Principle: No global thread or single point of coordination. The database scales linearly with available resources.

1.1 Lock-Free Row ID Generation

Row IDs use a hierarchical format that requires no global coordination:

| Partition (16-bit) | Timestamp (32-bit) | Sequence (16-bit) |
  • Each thread owns a partition ID (allocated once at startup)
  • Thread-local timestamp and sequence counters
  • 65,536 unique IDs per second per thread without contention
  • Implementation: src/storage/lockfree/row_id.rs

1.2 Partitioned WAL Architecture

Write-Ahead Log is partitioned for linear I/O scaling:

  • One WAL partition per CPU core (configurable)
  • Single-partition transactions use fast path (no coordination)
  • Cross-partition operations use Two-Phase Commit only when necessary
  • Implementation: src/storage/lockfree/wal_manager.rs

1.3 Work-Stealing Thread Pool

Parallel execution uses work-stealing for automatic load balancing:

  • Per-worker local queues (LIFO for cache locality)
  • Global injector queue for new tasks
  • Idle workers steal from busy workers’ queues
  • No central scheduler bottleneck
  • Implementation: src/storage/parallel/worker_pool.rs

1.4 Known Coordination Points (Documented Trade-offs)
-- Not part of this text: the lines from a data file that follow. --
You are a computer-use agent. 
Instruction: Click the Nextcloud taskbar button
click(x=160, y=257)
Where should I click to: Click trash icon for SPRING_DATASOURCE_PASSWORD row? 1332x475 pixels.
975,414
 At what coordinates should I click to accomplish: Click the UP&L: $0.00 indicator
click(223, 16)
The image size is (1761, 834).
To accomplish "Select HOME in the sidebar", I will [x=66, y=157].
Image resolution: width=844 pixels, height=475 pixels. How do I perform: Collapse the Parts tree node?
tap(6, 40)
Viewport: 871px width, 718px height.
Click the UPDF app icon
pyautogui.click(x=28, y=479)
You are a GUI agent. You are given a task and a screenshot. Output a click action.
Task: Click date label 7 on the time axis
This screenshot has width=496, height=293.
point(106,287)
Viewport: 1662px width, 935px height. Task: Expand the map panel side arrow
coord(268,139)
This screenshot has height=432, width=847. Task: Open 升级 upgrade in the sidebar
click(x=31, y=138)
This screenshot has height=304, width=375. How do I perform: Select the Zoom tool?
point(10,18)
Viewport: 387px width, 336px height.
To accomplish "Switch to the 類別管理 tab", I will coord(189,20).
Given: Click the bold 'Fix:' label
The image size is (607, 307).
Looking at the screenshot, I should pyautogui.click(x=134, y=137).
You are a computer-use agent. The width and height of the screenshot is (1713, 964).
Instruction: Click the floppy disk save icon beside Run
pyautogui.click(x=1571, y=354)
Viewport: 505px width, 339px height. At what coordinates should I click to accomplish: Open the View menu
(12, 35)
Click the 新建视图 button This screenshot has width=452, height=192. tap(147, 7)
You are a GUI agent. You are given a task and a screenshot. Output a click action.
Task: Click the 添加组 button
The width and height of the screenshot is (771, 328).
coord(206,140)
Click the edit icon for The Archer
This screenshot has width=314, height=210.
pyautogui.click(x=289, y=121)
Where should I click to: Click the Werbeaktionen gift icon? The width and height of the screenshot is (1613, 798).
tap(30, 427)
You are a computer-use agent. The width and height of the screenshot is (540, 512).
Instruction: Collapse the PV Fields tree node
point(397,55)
Some minimal coordination exists by design:

Coordination PointRationaleMitigation
Global timestamp counterRequired for MVCC ordering across partitionsAtomic with Acquire/Release ordering; consider HLC for >64 cores
2PC for cross-partitionEnsures atomicity across WAL partitionsFast path for single-partition ops (majority case)

2. Staging-First Architecture (HeliosCore)

Principle: Capture data as fast as possible first, transform to optimal format asynchronously. Query Engine remains functional during transformation via in-memory hints.

2.1 Four-Stage Ingestion Pipeline

Bulk Data → StagingBuffer → StagingSegments → Compaction → MainStorage
↓ ↑
[QE Hint Data] [Async Transform]
  1. StagingBuffer: Append-only in-memory buffer (64MB default, 32MB flush threshold)
  2. StagingSegments: Immutable sorted runs from flushed buffers
  3. Compaction: K-way merge with deduplication
  4. MainStorage: Optimally formatted for table’s access patterns

Implementation: src/storage/staging/

2.2 Write Amplification Minimization

  • Data copied AS IS at maximum underlying I/O speed
  • Minimal mapping: only enough structure for immediate queryability
  • BTreeMap-sorted entries enable efficient merge without random I/O
  • Tombstone markers for deletes (no immediate compaction required)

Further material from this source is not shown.